There’s a lesson to learn from Emmy Award winner Uzo Aduba in connection with how parents manage their children’s passion to reap the utmost benefit for the child; an indirect honour for the parent as well.
To briefly introduce this August American actress - Uzoamaka Nwanneka Uzo Aduba was born in Boston, Massachusetts, the daughter of Nigerian parents of Igbo origin. She grew up in Medfield, Massachusetts and plays Suzanne “Crazy Eyes” in Netflix’s “Orange Is the New Black”.
Uzo in an interview with top entertainment website wrap.com opened up about the influence of her mother in her life and the energy and sacrifice she put into her and her siblings as a push that yielded her the achievement she relishes today. She said, “My mum used to say … my American dream is for my children to be able to live their dream…” “she has been my greatest champion” she added. For Uzo, her mother has always believed in her passion.
Now, most parents will confess to the fact that, they are the first mentors of their children. As every child in their subconscious mind believes their father is the strongest in the world, their mother is the prettiest in the world, both parents are the richest and wisest of all! But sadly, in many homes in Ghana and some parts of Africa, there is this silent battle between the child and the parent. This begins with the 'fear syndrome' that makes the child revere their parents in a way that prevents them from opening up to them - a huge confident killer in children.
Some children may have very good relationship with parents but when it comes to deciding on their career, parents deem it fit to choose a particular field for their wards. Some embrace this and suffer in silence and eventually are not able to emerge the ‘giants’ they are meant to be.
The culture of wisdom in the gray hair as opined in Africa. is great and that is the more reason why I believe it could be tapped to harness the potential of upcoming children in whatever career path they choose. Respect for the aged is crucial in a typical African environment, but the love of a parent is absolutely essential in nurturing children.
The entire world population cannot become president or doctor or athlete or lecturer and an engineer alone. We are all a mix of a variety of talents, potentials and creative abilities at different levels. And these are all important to the development of a nation and the world at large.

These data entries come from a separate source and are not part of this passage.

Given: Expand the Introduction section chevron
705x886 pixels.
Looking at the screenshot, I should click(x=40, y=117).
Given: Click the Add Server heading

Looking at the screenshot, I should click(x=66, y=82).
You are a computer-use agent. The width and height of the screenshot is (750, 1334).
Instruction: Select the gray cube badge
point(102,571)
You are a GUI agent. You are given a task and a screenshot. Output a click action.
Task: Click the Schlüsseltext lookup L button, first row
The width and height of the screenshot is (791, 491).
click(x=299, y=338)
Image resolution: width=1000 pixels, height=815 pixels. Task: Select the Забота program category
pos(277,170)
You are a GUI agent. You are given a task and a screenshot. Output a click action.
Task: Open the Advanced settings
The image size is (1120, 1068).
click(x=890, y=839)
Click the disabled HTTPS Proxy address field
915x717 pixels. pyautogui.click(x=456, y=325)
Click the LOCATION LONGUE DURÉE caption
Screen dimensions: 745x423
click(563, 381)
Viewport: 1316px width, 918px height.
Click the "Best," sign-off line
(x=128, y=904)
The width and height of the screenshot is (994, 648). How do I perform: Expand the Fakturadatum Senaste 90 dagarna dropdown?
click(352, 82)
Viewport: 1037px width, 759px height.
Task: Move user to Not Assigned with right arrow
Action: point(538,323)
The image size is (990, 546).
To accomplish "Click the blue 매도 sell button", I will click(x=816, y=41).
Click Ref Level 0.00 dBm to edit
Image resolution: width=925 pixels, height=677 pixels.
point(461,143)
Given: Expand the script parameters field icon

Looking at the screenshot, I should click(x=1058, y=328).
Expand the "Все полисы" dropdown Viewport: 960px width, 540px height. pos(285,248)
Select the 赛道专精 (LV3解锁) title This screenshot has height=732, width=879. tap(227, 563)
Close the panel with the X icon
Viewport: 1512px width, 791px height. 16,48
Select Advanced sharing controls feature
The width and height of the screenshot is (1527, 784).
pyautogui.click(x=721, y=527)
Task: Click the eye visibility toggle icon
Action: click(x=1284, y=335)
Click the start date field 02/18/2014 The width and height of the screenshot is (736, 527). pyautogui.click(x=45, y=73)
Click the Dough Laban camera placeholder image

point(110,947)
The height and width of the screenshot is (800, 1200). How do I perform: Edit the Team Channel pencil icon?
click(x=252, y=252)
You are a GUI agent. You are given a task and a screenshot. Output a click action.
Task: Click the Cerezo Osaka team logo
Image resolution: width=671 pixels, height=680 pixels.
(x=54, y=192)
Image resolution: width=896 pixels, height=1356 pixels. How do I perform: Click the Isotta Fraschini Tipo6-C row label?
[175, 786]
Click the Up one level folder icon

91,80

Thus, guidance is key to the holistic development of the modern day child. It is even better with the advent of the virtual social networking tools that are rife. As much as these social networking tools widen the horizon and perspective of a child, it can also be devastating if they pursue it unaided. But if only parents will stick around and guide the choices of children and the resources they have available, not only will great talents emerge and soar but children will be empowered to follow through their dreams and win.
This is a key step to absolute liberation of the unlimited capabilities of this generation. Ghana awaits the giants lying silently within our sober children relegated to the background and parent play a key role in awakening the giants within.